Given text start

Any member of the Board of Directors is eligible for a second term of an additional three years period. In no case any member of the Board of Directors will stay in charge for more than six years consecutively. After a time-out of at least three years, a member will be eligible for election again, depending on the membership status of his/her organisation.
All the Board of Directors’ members will bear the title of Vice-President. The Board of Directors will elect from amongst its Vice-Presidents a Treasurer and a Secretary.
The mandate of a member of the Board of Directors ends either at the end of his/her term, by death, resignation, dismissal or loss of legal capacity.
The Board of Directors will meet at least twice per year one of which must be in person convened by either the president or two other members of the Board of Directors.
A meeting of the Board of Directors may be held either in person or by suitable electronic or telegraphic means agreed by the Board of Directors in which all participants may communicate with all the other participants.
Its quorum in presence shall be of half of all its members.
In exceptional circumstances, the board of directors to be held “in person” may be held remotely.
Every issue may be determined by consensus normally, and if this is not possible by a simple majority of the votes cast at a meeting but a written or electronic resolution signed by all the members of the Board of Directors is as valid as a resolution passed at a meeting in person (and for this purpose the resolution may be contained in more than one document and will be treated as passed on the date of the last signature). Should two Board of Directors’ members exercise a veto on a written or electronic decision then the Board of Directors must meet in person or have a conference call through an appropriate digital means.
A procedural defect of which the Board of Directors are unaware at the time does not invalidate decisions taken at a meeting.
The Board of Directors shall have the necessary powers to administer and manage the Association, subject to those matters reserved to the General Assembly.
Matters which are the particular responsibility of the Board of Directors include:
- summoning the General Assembly;
- organisation of the Association;
- drawing up any necessary internal rules;
- collection of Membership Fees and the acceptance of legacies, gifts, donations, etc;
- drawing up the Annual Report and Accounts for presentation to the General Assembly;
- establishment of appropriate committees or working groups
- proposal to the GA of special appointments of distinguished members and/or individuals to special charges. These charges and the relevant description of their roles will be detailed in the internal rules.
- representing EPA and signing agreements on behalf of the association
- hiring and dismissal of staff
All agreements which commit EPA will be signed by at least two members of the Board of Directors, nominated by the Board of Directors for that purpose.
In case some commitments are due to be signed by one responsible person only (normally the President) in representation of EPA, the Board of Directors will authorise the aforementioned person on a separate sheet or by Board of Directors decision.
The Board of Directors may, for a time or in general way, delegate some or all of its powers to one or several of its members.
Legal actions, whether as plaintiff, or as defendant, will be overseen and pursued by the Board of Directors, represented by its President or one of its members nominated by the Board of Directors for this purpose.
BUDGET AND ACCOUNTS
The financial year will run from 1 January to 31 December
The Board of Directors is required to submit Accounts and Budgets for independent examination. The independent examiners will draft a report and send it to the Board of Directors before 31 March, that shall be considered the end of the fiscal year.
Every year the Board of Directors shall submit the Accounts, Budget and the Report of the independent examiners for approval of the General Assembly at its statutory meeting.
The statutory General Assembly approves the accounts and budgets, gives discharge to the Board of Directors and appoints independent examiners for the following financial year.
The activities of EPA will be financed by:
- the annual Membership Fee of members, as proposed by the Board of Directors and approved by the General Assembly;
- gifts, donations etc;
- grants from governmental or non-governmental authorities;
- other income.

Given text end

▶ Goal of the exercise:
Per the board statutes text above, how many consecutive years can a member of the Board of Directors stay in charge at most?

Collected material start

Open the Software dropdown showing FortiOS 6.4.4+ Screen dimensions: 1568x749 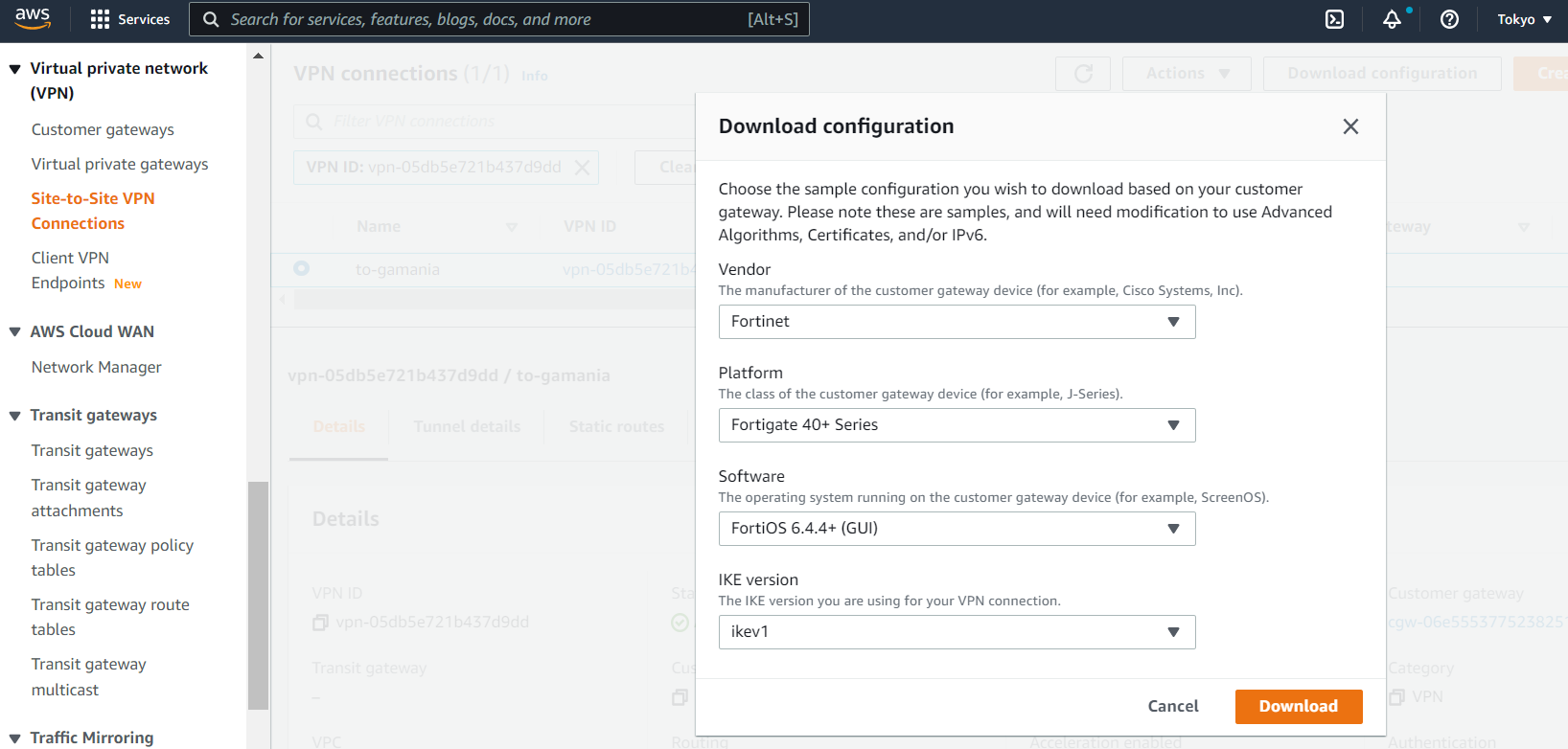click(x=957, y=529)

Collected material end

▶ Written response:
Six years.